▶ [Records supplied]
##############################

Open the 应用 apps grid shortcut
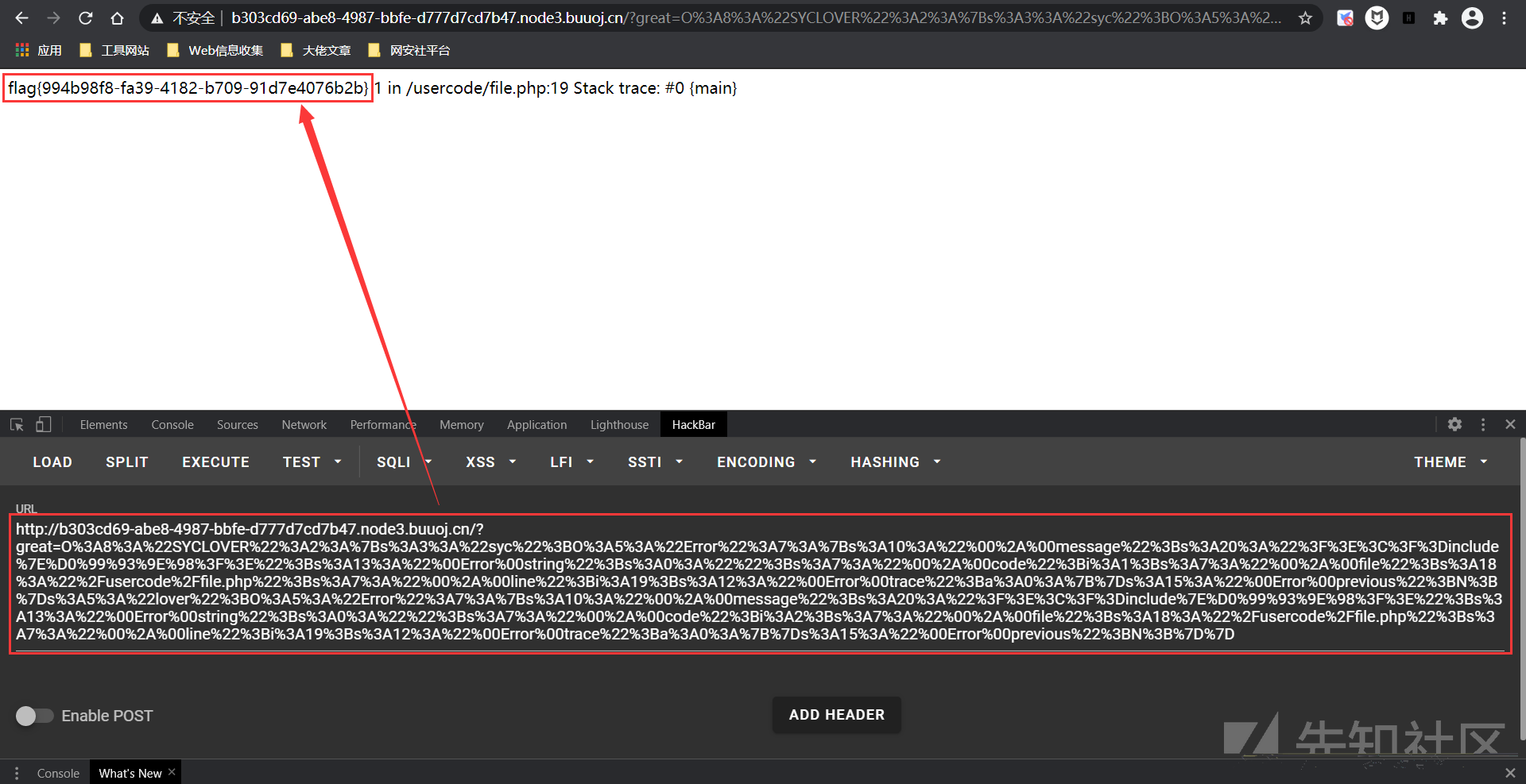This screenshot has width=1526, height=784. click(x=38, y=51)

##############################

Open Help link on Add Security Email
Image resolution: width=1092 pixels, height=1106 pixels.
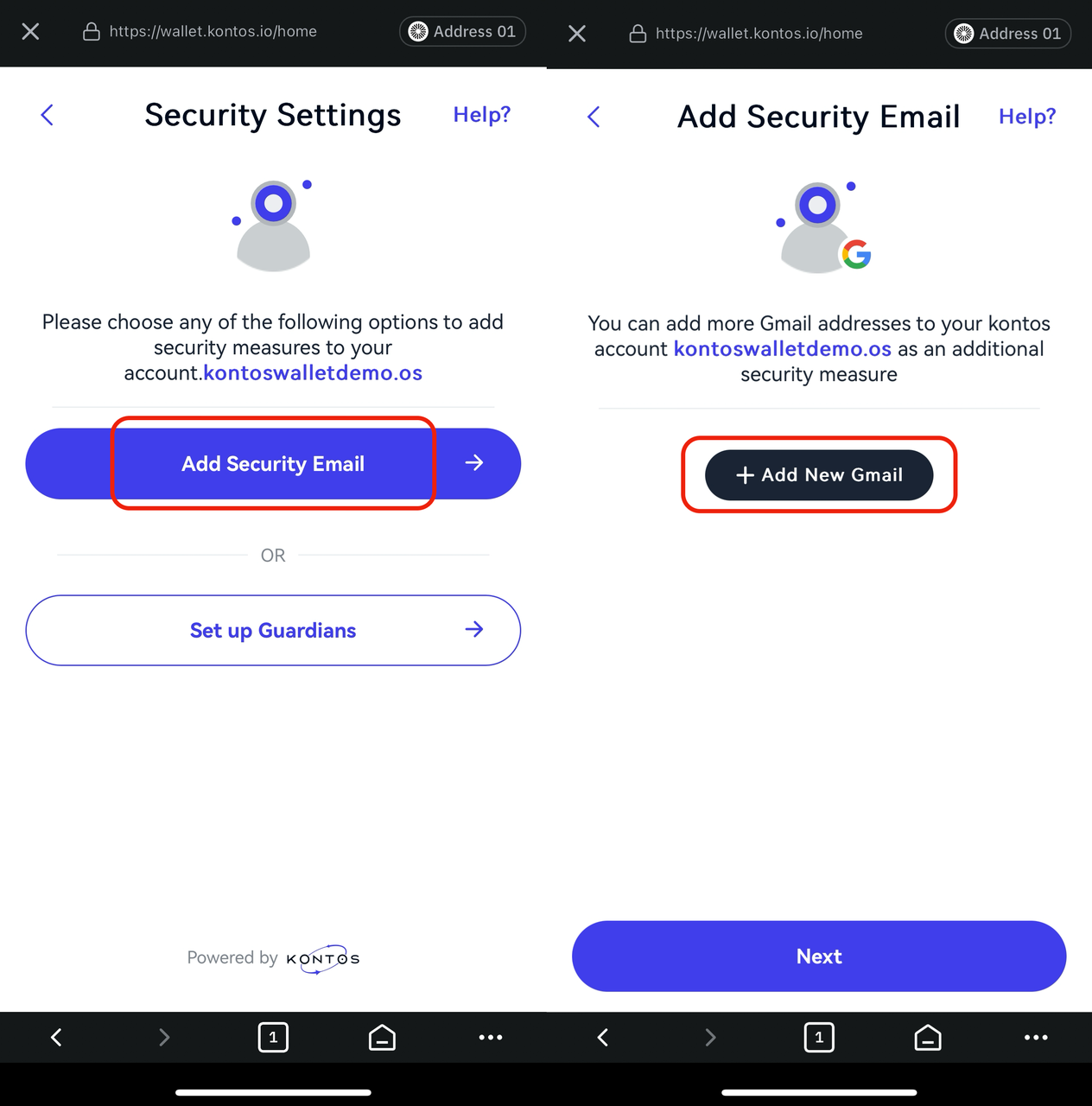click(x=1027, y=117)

##############################

▶ [What you have to do] Format the listing from the line containing "Open Help link on Add Security Email" through the line containing "click(x=1027, y=117)" as a Markdown table with columns "Row" and "Line," giving each nonblank line a row number. Leave the pictures out.

▶ [Exercise result]
| Row | Line |
|---|---|
| 1 | Open Help link on Add Security Email |
| 2 | Image resolution: width=1092 pixels, height=1106 pixels. |
| 3 | click(x=1027, y=117) |